Top of Stored data
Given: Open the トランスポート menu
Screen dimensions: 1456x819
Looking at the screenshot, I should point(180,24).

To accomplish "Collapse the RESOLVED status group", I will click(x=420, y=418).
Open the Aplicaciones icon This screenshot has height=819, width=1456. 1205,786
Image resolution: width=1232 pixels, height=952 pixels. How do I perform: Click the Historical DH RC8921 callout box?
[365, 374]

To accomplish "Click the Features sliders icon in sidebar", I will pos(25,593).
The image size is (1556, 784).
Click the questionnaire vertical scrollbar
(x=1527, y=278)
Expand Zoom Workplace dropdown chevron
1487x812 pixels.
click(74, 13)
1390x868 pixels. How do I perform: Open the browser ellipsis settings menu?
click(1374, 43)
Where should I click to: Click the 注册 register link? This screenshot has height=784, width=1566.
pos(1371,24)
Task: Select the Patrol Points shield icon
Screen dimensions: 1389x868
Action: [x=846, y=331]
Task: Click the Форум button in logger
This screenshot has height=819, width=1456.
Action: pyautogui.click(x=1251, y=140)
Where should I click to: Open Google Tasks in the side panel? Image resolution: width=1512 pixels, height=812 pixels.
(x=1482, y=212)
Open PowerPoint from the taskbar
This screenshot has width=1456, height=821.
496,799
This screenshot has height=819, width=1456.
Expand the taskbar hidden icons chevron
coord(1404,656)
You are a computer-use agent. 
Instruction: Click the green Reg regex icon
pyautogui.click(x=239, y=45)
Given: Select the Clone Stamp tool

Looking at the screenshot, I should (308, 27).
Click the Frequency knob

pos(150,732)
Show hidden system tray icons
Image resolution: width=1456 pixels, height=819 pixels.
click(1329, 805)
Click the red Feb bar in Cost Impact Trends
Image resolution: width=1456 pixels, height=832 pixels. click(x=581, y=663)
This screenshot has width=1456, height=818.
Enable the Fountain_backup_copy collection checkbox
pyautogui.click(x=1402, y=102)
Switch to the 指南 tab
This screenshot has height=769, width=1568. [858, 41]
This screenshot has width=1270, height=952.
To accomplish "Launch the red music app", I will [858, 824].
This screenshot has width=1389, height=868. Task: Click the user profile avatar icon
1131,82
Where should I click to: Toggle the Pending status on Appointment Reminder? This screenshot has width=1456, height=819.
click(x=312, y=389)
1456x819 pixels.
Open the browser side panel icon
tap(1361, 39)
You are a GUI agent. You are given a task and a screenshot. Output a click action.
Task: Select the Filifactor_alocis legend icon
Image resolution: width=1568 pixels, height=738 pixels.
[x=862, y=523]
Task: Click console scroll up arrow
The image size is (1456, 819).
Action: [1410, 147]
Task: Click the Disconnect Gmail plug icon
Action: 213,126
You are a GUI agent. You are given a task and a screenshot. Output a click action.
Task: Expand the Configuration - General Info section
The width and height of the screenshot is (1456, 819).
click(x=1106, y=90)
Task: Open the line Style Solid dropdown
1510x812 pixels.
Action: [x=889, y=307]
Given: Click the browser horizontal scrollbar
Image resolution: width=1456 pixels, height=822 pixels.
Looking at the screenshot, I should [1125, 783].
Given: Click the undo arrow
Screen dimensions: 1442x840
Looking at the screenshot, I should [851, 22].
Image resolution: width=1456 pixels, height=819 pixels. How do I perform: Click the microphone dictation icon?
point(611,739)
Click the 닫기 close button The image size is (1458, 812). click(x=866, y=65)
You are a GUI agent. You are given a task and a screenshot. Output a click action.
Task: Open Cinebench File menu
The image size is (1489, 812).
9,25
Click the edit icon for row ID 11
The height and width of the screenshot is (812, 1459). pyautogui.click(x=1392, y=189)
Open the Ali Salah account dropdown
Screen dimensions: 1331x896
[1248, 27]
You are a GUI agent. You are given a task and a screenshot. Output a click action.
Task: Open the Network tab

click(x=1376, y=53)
Bottom of Stored data
Return the full listing, word for word.

Expected output:
Given: Open the トランスポート menu
Screen dimensions: 1456x819
Looking at the screenshot, I should point(180,24).

To accomplish "Collapse the RESOLVED status group", I will click(x=420, y=418).
Open the Aplicaciones icon This screenshot has height=819, width=1456. 1205,786
Image resolution: width=1232 pixels, height=952 pixels. How do I perform: Click the Historical DH RC8921 callout box?
[365, 374]

To accomplish "Click the Features sliders icon in sidebar", I will pos(25,593).
The image size is (1556, 784).
Click the questionnaire vertical scrollbar
(x=1527, y=278)
Expand Zoom Workplace dropdown chevron
1487x812 pixels.
click(74, 13)
1390x868 pixels. How do I perform: Open the browser ellipsis settings menu?
click(1374, 43)
Where should I click to: Click the 注册 register link? This screenshot has height=784, width=1566.
pos(1371,24)
Task: Select the Patrol Points shield icon
Screen dimensions: 1389x868
Action: [x=846, y=331]
Task: Click the Форум button in logger
This screenshot has height=819, width=1456.
Action: pyautogui.click(x=1251, y=140)
Where should I click to: Open Google Tasks in the side panel? Image resolution: width=1512 pixels, height=812 pixels.
(x=1482, y=212)
Open PowerPoint from the taskbar
This screenshot has width=1456, height=821.
496,799
This screenshot has height=819, width=1456.
Expand the taskbar hidden icons chevron
coord(1404,656)
You are a computer-use agent. 
Instruction: Click the green Reg regex icon
pyautogui.click(x=239, y=45)
Given: Select the Clone Stamp tool

Looking at the screenshot, I should (308, 27).
Click the Frequency knob

pos(150,732)
Show hidden system tray icons
Image resolution: width=1456 pixels, height=819 pixels.
click(1329, 805)
Click the red Feb bar in Cost Impact Trends
Image resolution: width=1456 pixels, height=832 pixels. click(x=581, y=663)
This screenshot has width=1456, height=818.
Enable the Fountain_backup_copy collection checkbox
pyautogui.click(x=1402, y=102)
Switch to the 指南 tab
This screenshot has height=769, width=1568. [858, 41]
This screenshot has width=1270, height=952.
To accomplish "Launch the red music app", I will [858, 824].
This screenshot has width=1389, height=868. Task: Click the user profile avatar icon
1131,82
Where should I click to: Toggle the Pending status on Appointment Reminder? This screenshot has width=1456, height=819.
click(x=312, y=389)
1456x819 pixels.
Open the browser side panel icon
tap(1361, 39)
You are a GUI agent. You are given a task and a screenshot. Output a click action.
Task: Select the Filifactor_alocis legend icon
Image resolution: width=1568 pixels, height=738 pixels.
[x=862, y=523]
Task: Click console scroll up arrow
The image size is (1456, 819).
Action: [1410, 147]
Task: Click the Disconnect Gmail plug icon
Action: 213,126
You are a GUI agent. You are given a task and a screenshot. Output a click action.
Task: Expand the Configuration - General Info section
The width and height of the screenshot is (1456, 819).
click(x=1106, y=90)
Task: Open the line Style Solid dropdown
1510x812 pixels.
Action: [x=889, y=307]
Given: Click the browser horizontal scrollbar
Image resolution: width=1456 pixels, height=822 pixels.
Looking at the screenshot, I should [1125, 783].
Given: Click the undo arrow
Screen dimensions: 1442x840
Looking at the screenshot, I should [851, 22].
Image resolution: width=1456 pixels, height=819 pixels. How do I perform: Click the microphone dictation icon?
point(611,739)
Click the 닫기 close button The image size is (1458, 812). click(x=866, y=65)
You are a GUI agent. You are given a task and a screenshot. Output a click action.
Task: Open Cinebench File menu
The image size is (1489, 812).
9,25
Click the edit icon for row ID 11
The height and width of the screenshot is (812, 1459). pyautogui.click(x=1392, y=189)
Open the Ali Salah account dropdown
Screen dimensions: 1331x896
[1248, 27]
You are a GUI agent. You are given a task and a screenshot. Output a click action.
Task: Open the Network tab

click(x=1376, y=53)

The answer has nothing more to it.